• [Direction] Find every line in the data below that contains the word "checkbox", and copy each of those lines. Case counts.

── Task data

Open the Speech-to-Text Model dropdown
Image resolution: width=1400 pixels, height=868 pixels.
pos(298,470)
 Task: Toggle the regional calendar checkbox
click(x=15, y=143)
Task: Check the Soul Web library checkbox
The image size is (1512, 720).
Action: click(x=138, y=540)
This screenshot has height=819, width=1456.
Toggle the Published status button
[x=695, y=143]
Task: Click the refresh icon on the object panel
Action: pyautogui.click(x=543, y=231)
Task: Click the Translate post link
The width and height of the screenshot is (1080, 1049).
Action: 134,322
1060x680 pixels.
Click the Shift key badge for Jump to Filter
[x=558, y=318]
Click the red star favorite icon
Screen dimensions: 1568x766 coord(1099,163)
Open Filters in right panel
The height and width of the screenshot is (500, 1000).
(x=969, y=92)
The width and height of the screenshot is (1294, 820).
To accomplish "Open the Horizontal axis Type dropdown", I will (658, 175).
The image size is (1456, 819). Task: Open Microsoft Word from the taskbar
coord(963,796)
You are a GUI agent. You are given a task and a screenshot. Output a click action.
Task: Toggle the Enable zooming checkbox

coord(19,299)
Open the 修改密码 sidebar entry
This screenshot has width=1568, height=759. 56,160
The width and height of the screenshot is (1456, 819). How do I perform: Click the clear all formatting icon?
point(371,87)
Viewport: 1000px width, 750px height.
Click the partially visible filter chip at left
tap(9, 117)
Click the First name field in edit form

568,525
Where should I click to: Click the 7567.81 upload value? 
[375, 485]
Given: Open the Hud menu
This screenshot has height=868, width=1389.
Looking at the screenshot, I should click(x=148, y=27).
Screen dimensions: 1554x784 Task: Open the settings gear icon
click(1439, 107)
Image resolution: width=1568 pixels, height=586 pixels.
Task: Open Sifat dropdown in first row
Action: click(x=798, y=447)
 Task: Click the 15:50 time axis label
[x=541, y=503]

────

• [Solution to this exercise]
 Task: Toggle the regional calendar checkbox
Task: Check the Soul Web library checkbox
Task: Toggle the Enable zooming checkbox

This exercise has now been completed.